Bu konuda geçen ay okuduğum çağdaş filozoflardan Zizek'in Hegel ve Bağlı Beyin kitabı çok sayıda soru ve kaygıyı dile getiren bir kitap. Bildiğimiz İnsan'ın artık sona ermiş olabileceği ve insan ötesi (post human) diye bir devrimin eşiğinde olduğumuzu anlatıyor. Yakın zamanda sadece kol saatlerimiz ve telefonlarımız üzerinden değil belki de vücutlarımıza doğarken enjekte edilecek bazı çiplerle kollektif bir bilinç düzlemine çıkılabileceğinden bahsediliyor. (Burada söz konusu kollektif bilinç, Jung'da bahsedilen karanlık geçmişimizden ortak getirdiğimiz bir öğreti ve tarif edemediğimiz davranışlarımız değil) Düpedüz hepimizin prototipler haline gelmemiz gibi bir kaygıdan bahsediliyor. Bizi kendimiz yapan özellikleri herkeste aynılaştırmaktan bahsediliyor. Ya da hepimizin beyinlerine gönderilecek sinyallerle birilerinin kontrolünde özgürlüklerimizi kaybedeceğimizden bahsediliyor. Bu beraberinde tüm adalet sisteminin, özgürlüklerin ve erdemin yeniden tanımlanmasını gerektirecek. İnsan nedir? Ne değildir? kavramlarını yeniden tartışmaya açacak. Daha insan tam olarak kendini tanımlayamamışken topyekun kendinden kopacak belki de. İçine bindiğimiz araçlarımız bizden daha organik ama bizler elektronik mi olacağız acaba? Yediğimiz içtiğimiz gıda organik mi? doğal mı diye endişe etmekten vaz geçip, karşımıza çıkan insan ne kadar doğal insan diye mi düşüneceğiz yoksa? 

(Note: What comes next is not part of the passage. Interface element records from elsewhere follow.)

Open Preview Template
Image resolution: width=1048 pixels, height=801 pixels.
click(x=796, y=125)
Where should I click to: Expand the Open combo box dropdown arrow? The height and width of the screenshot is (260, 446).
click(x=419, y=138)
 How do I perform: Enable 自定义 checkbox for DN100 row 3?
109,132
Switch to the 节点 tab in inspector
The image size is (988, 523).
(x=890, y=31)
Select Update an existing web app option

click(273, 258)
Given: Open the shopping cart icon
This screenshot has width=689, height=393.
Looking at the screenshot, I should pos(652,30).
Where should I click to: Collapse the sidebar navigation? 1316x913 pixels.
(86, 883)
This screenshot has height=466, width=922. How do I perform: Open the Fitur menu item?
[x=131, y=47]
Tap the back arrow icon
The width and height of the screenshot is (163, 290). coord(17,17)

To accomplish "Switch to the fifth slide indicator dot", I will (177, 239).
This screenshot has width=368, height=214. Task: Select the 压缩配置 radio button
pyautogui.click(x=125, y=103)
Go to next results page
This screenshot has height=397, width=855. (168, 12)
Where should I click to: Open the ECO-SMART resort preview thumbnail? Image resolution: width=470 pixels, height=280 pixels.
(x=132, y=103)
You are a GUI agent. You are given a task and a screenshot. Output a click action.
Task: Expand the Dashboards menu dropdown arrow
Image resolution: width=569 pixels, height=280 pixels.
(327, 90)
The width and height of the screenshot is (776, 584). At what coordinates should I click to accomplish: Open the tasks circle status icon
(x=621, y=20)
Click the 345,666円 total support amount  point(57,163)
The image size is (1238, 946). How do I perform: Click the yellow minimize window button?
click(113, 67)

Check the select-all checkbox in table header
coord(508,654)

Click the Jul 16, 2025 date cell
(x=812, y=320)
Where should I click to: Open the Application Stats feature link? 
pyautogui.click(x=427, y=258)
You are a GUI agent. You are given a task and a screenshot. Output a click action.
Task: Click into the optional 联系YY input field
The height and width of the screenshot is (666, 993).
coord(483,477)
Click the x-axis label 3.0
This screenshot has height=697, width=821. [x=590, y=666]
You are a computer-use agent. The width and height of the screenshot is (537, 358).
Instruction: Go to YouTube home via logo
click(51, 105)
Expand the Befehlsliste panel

İnsanlar uzunca bir süredir, Mary Shelley 1818 yılında Frankenstein romanını yazdığından beri, farklı bir insan türü yaratmayı hayal ediyor. Yıldız Savaşları olsun, Savaş Yıldızı Gallactica veya West World gibi gibi sinema ve televizyon dizilerinde de sıklıkla karşımıza bu yarı robot, yarı insan yaratıklar ile bizim gibi modası geçecek doğal insanlar arasında bir mücadele konu alınıyor. Ve çok küçük bir azınlığın refah içinde olduğu çoğunluğun perişan olduğu insanlar gösteriliyor. 

Benim gördüğüm , insan neyin düşünü kurarsa o rotada ilerliyor. Ve düşünü kurduğumuz şeyin post insan olması benim için hala garip açıkçası. Ve bunu düşlüyorsak o rotada olacağız. 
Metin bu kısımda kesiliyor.